CHP İstanbul Milletvekili Erdoğan Toprak, 16 üniversiteye yapılan rektör atamalarını değerlendirdi: “Atanan rektörlerin de üniversiteleri aile-eş dost-hısım akraba çiftliğine çevirdiği, eşlerine, çocuklarına gelin ve damatlarına akademik unvanlar, bölüm başkanlıkları, yurt dışı burslar, üniversite içinde birkaç birimde birden görevlendirmeyle ilave maaş imkânları yaratmayı akademik niteliğin yükseltilmesinden de öncelikli görev gördükleri ortaya çıkıyor.”

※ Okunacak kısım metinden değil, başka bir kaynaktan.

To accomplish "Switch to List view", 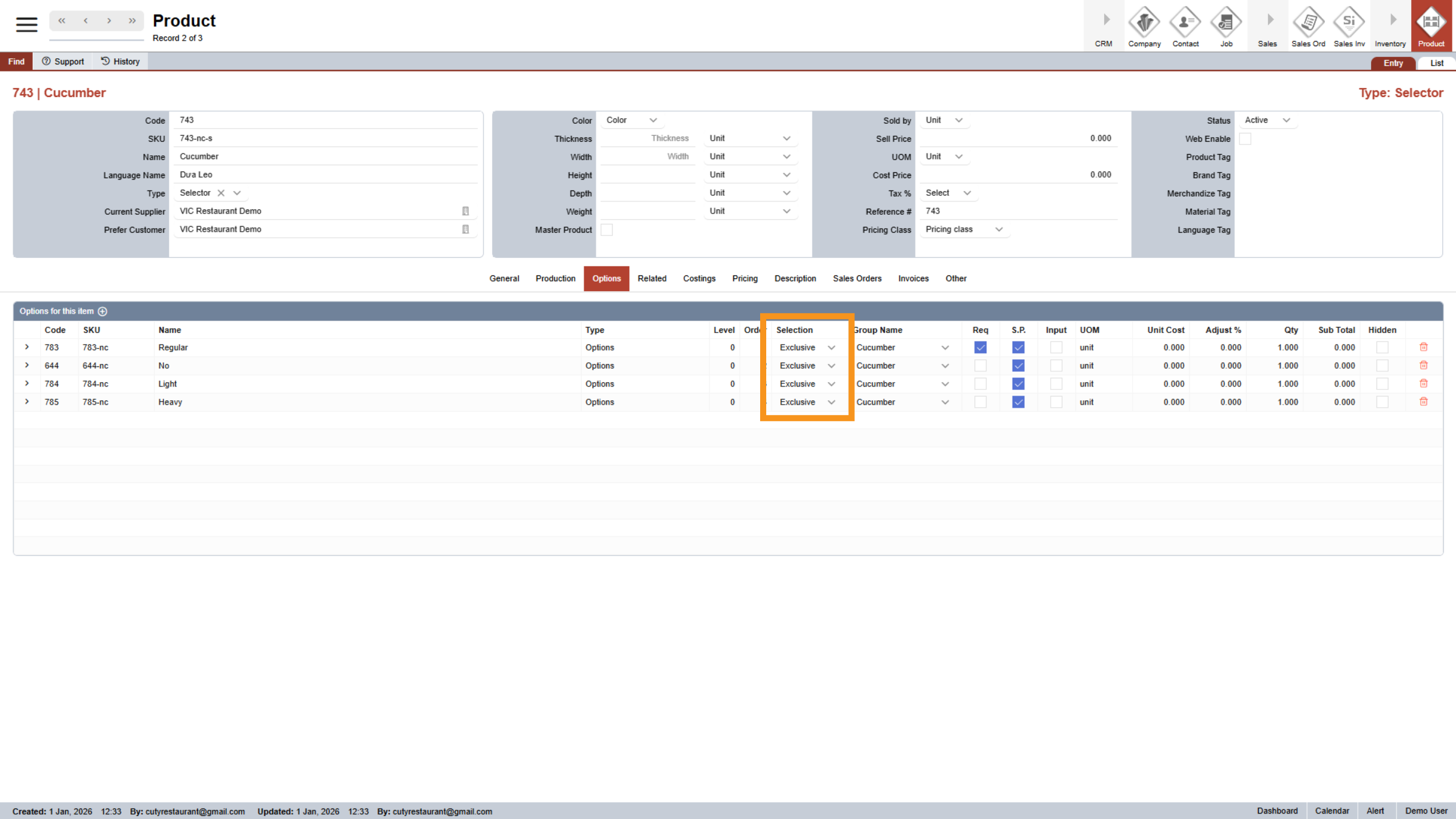I will [1436, 63].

CHP İstanbul Milletvekili Erdoğan Toprak, 16 üniversiteye yapılan rektör atamalarını değerlendirdi. Toprak, “Atanan rektörlerin de üniversiteleri aile-eş dost-hısım akraba çiftliğine çevirdiği, eşlerine, çocuklarına gelin ve damatlarına akademik unvanlar, bölüm başkanlıkları, yurt dışı burslar, üniversite içinde birkaç birimde birden görevlendirmeyle ilave maaş imkânları yaratmayı akademik niteliğin yükseltilmesinden de öncelikli görev gördükleri ortaya çıkıyor” dedi.

CHP İstanbul Milletvekili Erdoğan Toprak; iç politika, dış politika ve ekonomiyi ele aldığı “Haftalık Değerlendirme Raporu”nu paylaştı.

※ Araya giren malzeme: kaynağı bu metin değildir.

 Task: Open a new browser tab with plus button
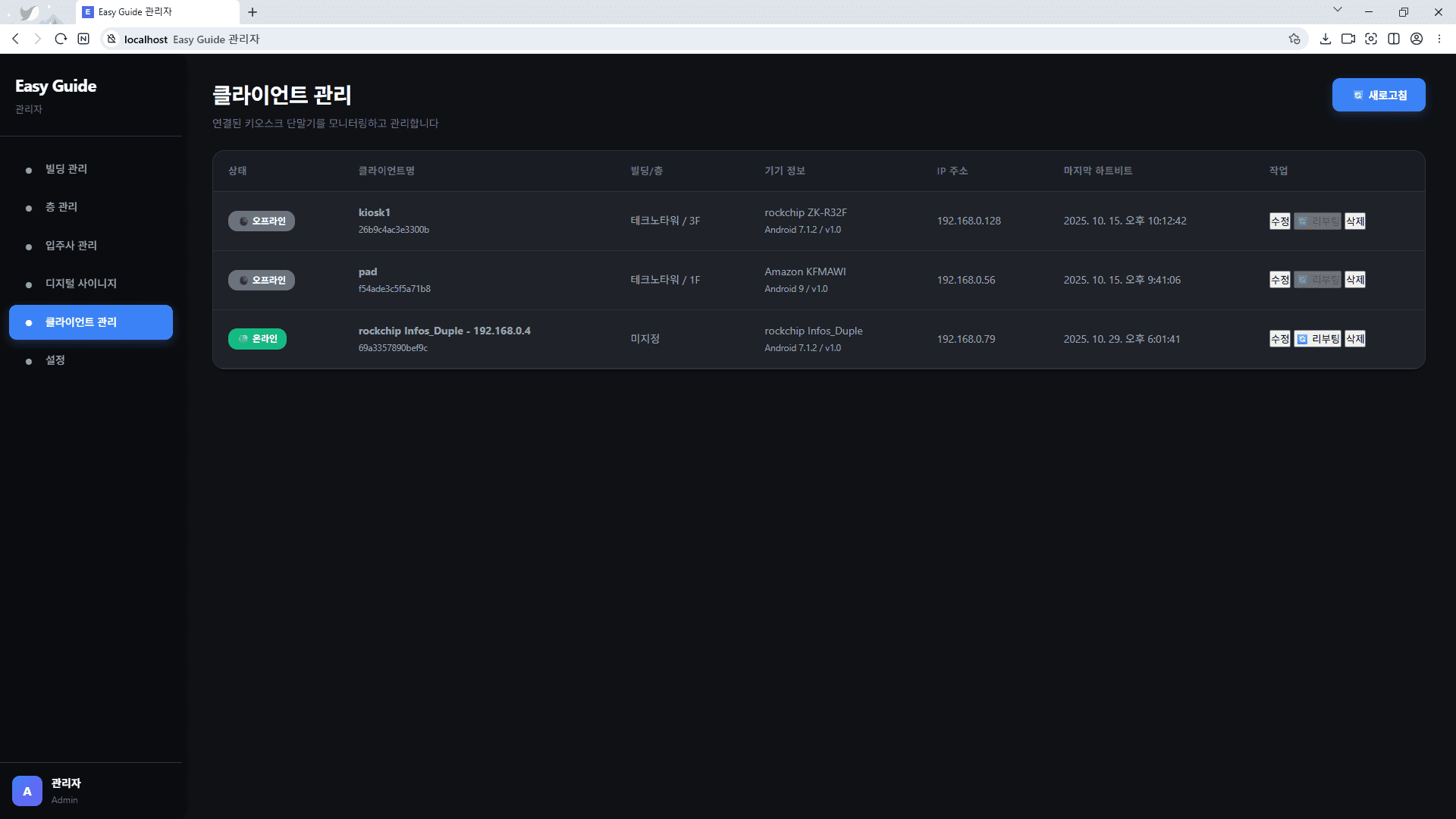point(253,12)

“REKTÖRLER, ÖNDE GELEN ÜNİVERSİTELERİ EŞ DOST ÇİFTLİĞİNE ÇEVİRDİ”

Toprak, önde gelen üniversiteler dahil 16 üniversiteye yapılan rektör atamalarını şöyle değerlendirdi:

“İktidarın 81 ilde üniversite açmakla övünmesine, üniversite öğrenimindeki öğrenci sayısının 8 milyonun üstüne çıktığını dile getirmesine karşılık üniversitelerimiz arasında küresel sıralamada ilk 100 arasında girebilen bir üniversitemiz bile kalmadı. Türk üniversitelerinin bu noktaya gelmesinde en büyük etken yükseköğrenimin de siyasallaştırılması, partizanlaştırılması, özerk bilimsel çalışma-araştırma ve özerk yönetim alanının daraltılarak tümden yok edilmesidir. Yapılan atamalara bakıldığında atanma kriterinin liyakat, bilimsel çalışmalarla öne çıkma, dünya çapında ses getiren bilimsel makalelere, buluşlara, yeni çığır açan yaklaşımlara sahip olmaktan ziyade, biat-itaat-siyasi yakınlık-partizanlık esasına dayandığı anlaşılıyor. Atanan rektörlerin de üniversiteleri aile-eş dost-hısım akraba çiftliğine çevirdiği, eşlerine, çocuklarına gelin ve damatlarına akademik unvanlar, bölüm başkanlıkları, yurt dışı burslar, üniversite içinde birkaç birimde birden görevlendirmeyle ilave maaş imkânları yaratmayı akademik niteliğin yükseltilmesinden de öncelikli görev gördükleri ortaya çıkıyor.”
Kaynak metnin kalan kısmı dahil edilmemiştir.